AVAILABLE DATA.
§ §

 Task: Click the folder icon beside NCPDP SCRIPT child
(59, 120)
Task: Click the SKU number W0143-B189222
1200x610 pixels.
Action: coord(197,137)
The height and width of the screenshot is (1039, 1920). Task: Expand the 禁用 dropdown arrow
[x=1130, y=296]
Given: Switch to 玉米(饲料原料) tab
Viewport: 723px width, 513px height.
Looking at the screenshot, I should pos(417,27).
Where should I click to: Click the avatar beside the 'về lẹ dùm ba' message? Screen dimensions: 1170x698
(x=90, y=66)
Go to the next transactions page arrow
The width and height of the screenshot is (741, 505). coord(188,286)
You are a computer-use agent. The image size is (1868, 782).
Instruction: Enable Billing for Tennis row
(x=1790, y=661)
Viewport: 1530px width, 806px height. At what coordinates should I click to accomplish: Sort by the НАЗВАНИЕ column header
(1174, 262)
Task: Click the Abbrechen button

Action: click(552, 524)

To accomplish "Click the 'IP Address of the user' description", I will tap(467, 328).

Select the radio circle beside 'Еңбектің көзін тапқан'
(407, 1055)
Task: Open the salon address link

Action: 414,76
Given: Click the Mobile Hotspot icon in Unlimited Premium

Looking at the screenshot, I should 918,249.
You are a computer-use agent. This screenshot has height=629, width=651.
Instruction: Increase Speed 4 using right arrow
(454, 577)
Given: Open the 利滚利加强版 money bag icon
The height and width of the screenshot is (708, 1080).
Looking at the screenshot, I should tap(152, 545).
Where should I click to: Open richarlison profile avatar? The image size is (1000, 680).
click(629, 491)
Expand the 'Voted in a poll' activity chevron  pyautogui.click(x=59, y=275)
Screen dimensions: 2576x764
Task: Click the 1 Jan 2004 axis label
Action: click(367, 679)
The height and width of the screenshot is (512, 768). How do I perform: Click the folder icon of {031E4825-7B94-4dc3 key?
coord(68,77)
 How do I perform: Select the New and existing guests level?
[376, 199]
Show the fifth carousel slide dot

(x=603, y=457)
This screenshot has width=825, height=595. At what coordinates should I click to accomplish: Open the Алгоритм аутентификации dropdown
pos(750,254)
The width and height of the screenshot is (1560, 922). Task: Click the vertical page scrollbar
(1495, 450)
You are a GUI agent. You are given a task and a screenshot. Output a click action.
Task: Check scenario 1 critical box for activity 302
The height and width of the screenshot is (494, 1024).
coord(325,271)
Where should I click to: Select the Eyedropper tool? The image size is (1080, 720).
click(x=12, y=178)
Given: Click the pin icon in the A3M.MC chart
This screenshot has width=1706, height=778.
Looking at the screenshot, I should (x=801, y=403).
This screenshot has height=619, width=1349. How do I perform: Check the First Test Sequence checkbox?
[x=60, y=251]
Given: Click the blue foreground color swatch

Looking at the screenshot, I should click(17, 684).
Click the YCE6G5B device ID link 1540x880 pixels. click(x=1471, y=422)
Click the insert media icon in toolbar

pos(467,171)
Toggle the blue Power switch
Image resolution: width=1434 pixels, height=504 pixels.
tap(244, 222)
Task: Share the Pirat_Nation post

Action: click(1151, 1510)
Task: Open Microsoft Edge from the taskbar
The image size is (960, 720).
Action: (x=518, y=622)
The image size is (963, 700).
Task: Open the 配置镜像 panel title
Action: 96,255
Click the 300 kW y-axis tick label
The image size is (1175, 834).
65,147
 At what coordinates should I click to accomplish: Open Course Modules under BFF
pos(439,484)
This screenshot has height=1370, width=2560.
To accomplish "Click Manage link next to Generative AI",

§ §

WHAT YOU SHOULD DO. Every line of the listing above is to be set down again without any change.

ANSWER FOR THE TASK.
 Task: Click the folder icon beside NCPDP SCRIPT child
(59, 120)
Task: Click the SKU number W0143-B189222
1200x610 pixels.
Action: coord(197,137)
The height and width of the screenshot is (1039, 1920). Task: Expand the 禁用 dropdown arrow
[x=1130, y=296]
Given: Switch to 玉米(饲料原料) tab
Viewport: 723px width, 513px height.
Looking at the screenshot, I should pos(417,27).
Where should I click to: Click the avatar beside the 'về lẹ dùm ba' message? Screen dimensions: 1170x698
(x=90, y=66)
Go to the next transactions page arrow
The width and height of the screenshot is (741, 505). coord(188,286)
You are a computer-use agent. The image size is (1868, 782).
Instruction: Enable Billing for Tennis row
(x=1790, y=661)
Viewport: 1530px width, 806px height. At what coordinates should I click to accomplish: Sort by the НАЗВАНИЕ column header
(1174, 262)
Task: Click the Abbrechen button

Action: click(552, 524)

To accomplish "Click the 'IP Address of the user' description", I will tap(467, 328).

Select the radio circle beside 'Еңбектің көзін тапқан'
(407, 1055)
Task: Open the salon address link

Action: 414,76
Given: Click the Mobile Hotspot icon in Unlimited Premium

Looking at the screenshot, I should 918,249.
You are a computer-use agent. This screenshot has height=629, width=651.
Instruction: Increase Speed 4 using right arrow
(454, 577)
Given: Open the 利滚利加强版 money bag icon
The height and width of the screenshot is (708, 1080).
Looking at the screenshot, I should tap(152, 545).
Where should I click to: Open richarlison profile avatar? The image size is (1000, 680).
click(629, 491)
Expand the 'Voted in a poll' activity chevron  pyautogui.click(x=59, y=275)
Screen dimensions: 2576x764
Task: Click the 1 Jan 2004 axis label
Action: click(367, 679)
The height and width of the screenshot is (512, 768). How do I perform: Click the folder icon of {031E4825-7B94-4dc3 key?
coord(68,77)
 How do I perform: Select the New and existing guests level?
[376, 199]
Show the fifth carousel slide dot

(x=603, y=457)
This screenshot has width=825, height=595. At what coordinates should I click to accomplish: Open the Алгоритм аутентификации dropdown
pos(750,254)
The width and height of the screenshot is (1560, 922). Task: Click the vertical page scrollbar
(1495, 450)
You are a GUI agent. You are given a task and a screenshot. Output a click action.
Task: Check scenario 1 critical box for activity 302
The height and width of the screenshot is (494, 1024).
coord(325,271)
Where should I click to: Select the Eyedropper tool? The image size is (1080, 720).
click(x=12, y=178)
Given: Click the pin icon in the A3M.MC chart
This screenshot has width=1706, height=778.
Looking at the screenshot, I should (x=801, y=403).
This screenshot has height=619, width=1349. How do I perform: Check the First Test Sequence checkbox?
[x=60, y=251]
Given: Click the blue foreground color swatch

Looking at the screenshot, I should click(17, 684).
Click the YCE6G5B device ID link 1540x880 pixels. click(x=1471, y=422)
Click the insert media icon in toolbar

pos(467,171)
Toggle the blue Power switch
Image resolution: width=1434 pixels, height=504 pixels.
tap(244, 222)
Task: Share the Pirat_Nation post

Action: click(1151, 1510)
Task: Open Microsoft Edge from the taskbar
The image size is (960, 720).
Action: (x=518, y=622)
The image size is (963, 700).
Task: Open the 配置镜像 panel title
Action: 96,255
Click the 300 kW y-axis tick label
The image size is (1175, 834).
65,147
 At what coordinates should I click to accomplish: Open Course Modules under BFF
pos(439,484)
This screenshot has height=1370, width=2560.
To accomplish "Click Manage link next to Generative AI",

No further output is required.